Return each line of the data below unchanged, please.

===== MATERIAL PROVIDED =====

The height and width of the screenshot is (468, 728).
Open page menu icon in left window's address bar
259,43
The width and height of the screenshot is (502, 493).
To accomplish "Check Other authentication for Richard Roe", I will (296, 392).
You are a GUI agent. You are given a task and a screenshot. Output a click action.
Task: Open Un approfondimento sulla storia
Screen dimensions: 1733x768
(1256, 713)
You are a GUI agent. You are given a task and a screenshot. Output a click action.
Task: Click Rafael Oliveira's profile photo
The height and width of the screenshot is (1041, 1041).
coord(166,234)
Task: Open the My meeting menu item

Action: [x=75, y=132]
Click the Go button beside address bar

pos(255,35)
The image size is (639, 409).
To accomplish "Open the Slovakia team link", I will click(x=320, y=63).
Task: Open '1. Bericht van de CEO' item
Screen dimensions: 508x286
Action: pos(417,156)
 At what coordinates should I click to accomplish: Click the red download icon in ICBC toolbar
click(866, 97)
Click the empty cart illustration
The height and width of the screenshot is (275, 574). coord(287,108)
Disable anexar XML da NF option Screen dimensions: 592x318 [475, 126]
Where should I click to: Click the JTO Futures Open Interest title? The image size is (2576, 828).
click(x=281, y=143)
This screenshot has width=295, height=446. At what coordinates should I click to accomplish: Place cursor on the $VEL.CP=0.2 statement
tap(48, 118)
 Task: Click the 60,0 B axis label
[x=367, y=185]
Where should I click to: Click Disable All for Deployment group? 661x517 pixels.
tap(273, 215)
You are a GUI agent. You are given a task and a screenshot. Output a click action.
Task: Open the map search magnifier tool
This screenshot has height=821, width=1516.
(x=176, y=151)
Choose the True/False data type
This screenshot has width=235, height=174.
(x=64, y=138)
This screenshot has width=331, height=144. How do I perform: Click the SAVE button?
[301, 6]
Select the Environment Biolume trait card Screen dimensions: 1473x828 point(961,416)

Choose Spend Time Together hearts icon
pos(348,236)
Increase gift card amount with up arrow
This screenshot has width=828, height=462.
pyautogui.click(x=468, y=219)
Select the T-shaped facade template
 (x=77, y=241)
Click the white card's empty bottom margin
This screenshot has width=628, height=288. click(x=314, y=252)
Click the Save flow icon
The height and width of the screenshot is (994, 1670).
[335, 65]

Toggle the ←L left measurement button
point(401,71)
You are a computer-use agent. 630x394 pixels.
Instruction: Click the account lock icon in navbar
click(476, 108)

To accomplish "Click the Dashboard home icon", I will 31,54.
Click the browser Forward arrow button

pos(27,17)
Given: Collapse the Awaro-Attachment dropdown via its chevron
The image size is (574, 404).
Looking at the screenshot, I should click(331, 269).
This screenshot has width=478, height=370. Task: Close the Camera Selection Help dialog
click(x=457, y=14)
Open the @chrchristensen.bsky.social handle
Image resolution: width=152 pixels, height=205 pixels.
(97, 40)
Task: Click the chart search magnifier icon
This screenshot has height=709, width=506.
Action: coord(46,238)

=====

SOLUTION TO THIS TASK –
The height and width of the screenshot is (468, 728).
Open page menu icon in left window's address bar
259,43
The width and height of the screenshot is (502, 493).
To accomplish "Check Other authentication for Richard Roe", I will (296, 392).
You are a GUI agent. You are given a task and a screenshot. Output a click action.
Task: Open Un approfondimento sulla storia
Screen dimensions: 1733x768
(1256, 713)
You are a GUI agent. You are given a task and a screenshot. Output a click action.
Task: Click Rafael Oliveira's profile photo
The height and width of the screenshot is (1041, 1041).
coord(166,234)
Task: Open the My meeting menu item

Action: [x=75, y=132]
Click the Go button beside address bar

pos(255,35)
The image size is (639, 409).
To accomplish "Open the Slovakia team link", I will click(x=320, y=63).
Task: Open '1. Bericht van de CEO' item
Screen dimensions: 508x286
Action: pos(417,156)
 At what coordinates should I click to accomplish: Click the red download icon in ICBC toolbar
click(866, 97)
Click the empty cart illustration
The height and width of the screenshot is (275, 574). coord(287,108)
Disable anexar XML da NF option Screen dimensions: 592x318 [475, 126]
Where should I click to: Click the JTO Futures Open Interest title? The image size is (2576, 828).
click(x=281, y=143)
This screenshot has width=295, height=446. At what coordinates should I click to accomplish: Place cursor on the $VEL.CP=0.2 statement
tap(48, 118)
 Task: Click the 60,0 B axis label
[x=367, y=185]
Where should I click to: Click Disable All for Deployment group? 661x517 pixels.
tap(273, 215)
You are a GUI agent. You are given a task and a screenshot. Output a click action.
Task: Open the map search magnifier tool
This screenshot has height=821, width=1516.
(x=176, y=151)
Choose the True/False data type
This screenshot has width=235, height=174.
(x=64, y=138)
This screenshot has width=331, height=144. How do I perform: Click the SAVE button?
[301, 6]
Select the Environment Biolume trait card Screen dimensions: 1473x828 point(961,416)

Choose Spend Time Together hearts icon
pos(348,236)
Increase gift card amount with up arrow
This screenshot has width=828, height=462.
pyautogui.click(x=468, y=219)
Select the T-shaped facade template
 (x=77, y=241)
Click the white card's empty bottom margin
This screenshot has width=628, height=288. click(x=314, y=252)
Click the Save flow icon
The height and width of the screenshot is (994, 1670).
[335, 65]

Toggle the ←L left measurement button
point(401,71)
You are a computer-use agent. 630x394 pixels.
Instruction: Click the account lock icon in navbar
click(476, 108)

To accomplish "Click the Dashboard home icon", I will 31,54.
Click the browser Forward arrow button

pos(27,17)
Given: Collapse the Awaro-Attachment dropdown via its chevron
The image size is (574, 404).
Looking at the screenshot, I should click(331, 269).
This screenshot has width=478, height=370. Task: Close the Camera Selection Help dialog
click(x=457, y=14)
Open the @chrchristensen.bsky.social handle
Image resolution: width=152 pixels, height=205 pixels.
(97, 40)
Task: Click the chart search magnifier icon
This screenshot has height=709, width=506.
Action: coord(46,238)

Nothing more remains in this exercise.